Booker's intended audience is not easy to identify. The tone is often condescending and the material repetitive. In its current form, only academics, keen scholars and true literature lovers are likely to persevere with it.

This isn't your usual how-to-write book, although by grinding the goodness out of hundreds of stories (mostly classics, predating the Romantic Period) and contrasting that with the sludge that he purports emerged in the last two hundred years, Booker tells us that there is only one right way to tell a story. Is this a worry? You bet. But more on that later.

By stealth, Booker has produced a work that encapsulates his expansions and amendments to the work of famous psychoanalysts, Freud and Jung, into understanding the workings of the human unconscious, no less. The unsuspecting reader is tricked into reading a lot of personal opinions of one man, stacked on top of each other, to seem big enough to equate to a thesis. Some of the opinions are well grounded (but one must question the completeness and integrity of the methodology behind the work). Many are not. The things that are left out tell us as much about the author as the things he deigned to include.

The formal layout and heavy reliance upon 'precedent' (in the form of centuries of stories) gives this book at least the veneer of logic and authority.

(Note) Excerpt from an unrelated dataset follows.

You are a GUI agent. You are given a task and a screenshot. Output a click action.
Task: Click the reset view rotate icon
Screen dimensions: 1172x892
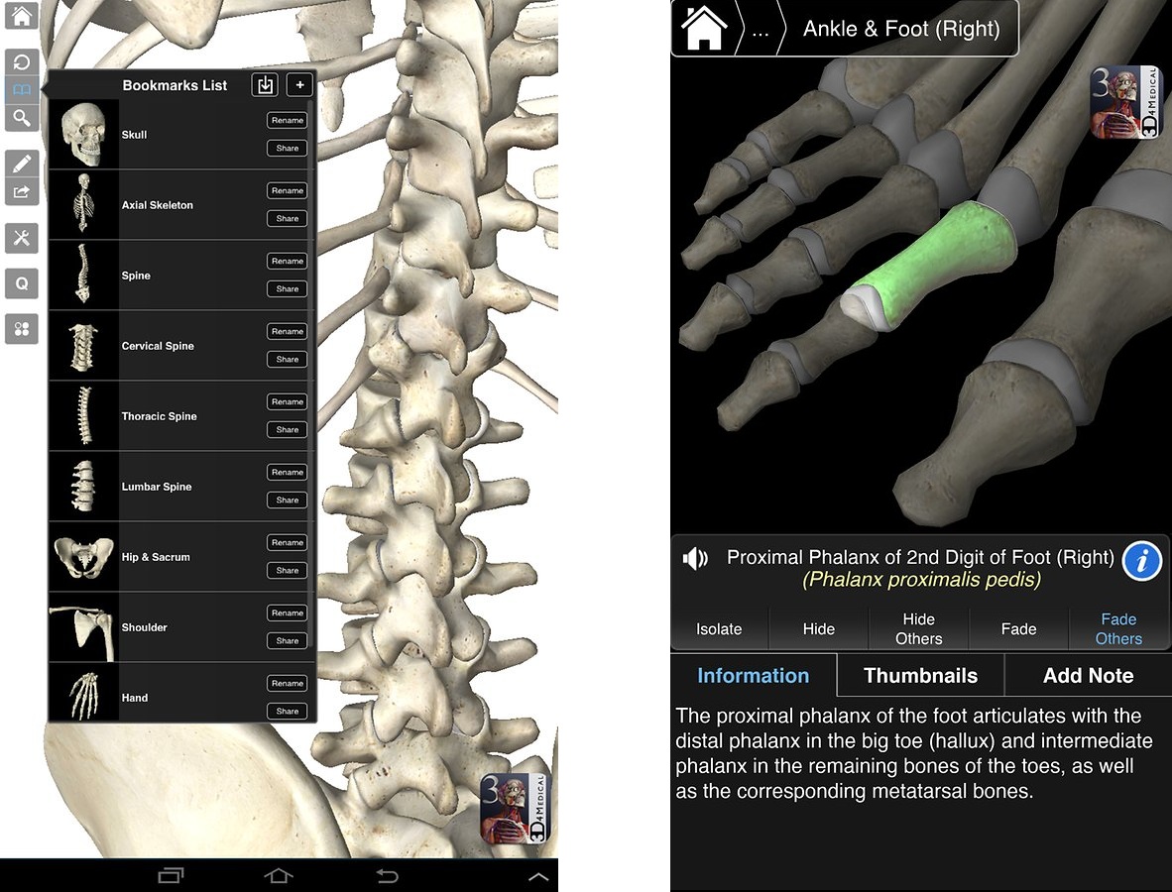(x=22, y=62)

Part one: The seven gateways to the underworld

To answer his question, Booker first analyses the plots of many of the stories familiar to Western readers since the beginning of time, and categorises them into his seven plot types, including: Overcoming the monster; Rags to riches; The quest; Voyage and return; Comedy; Tragedy; and Rebirth. The idea of there being only a handful of master plots is not new, but no-one has gone to such lengths to prove it. For that, we can congratulate Booker. Part one of the book is eminently useful for teachers, scholars and literature lovers. Nothing like it has been achieved before. It is superb.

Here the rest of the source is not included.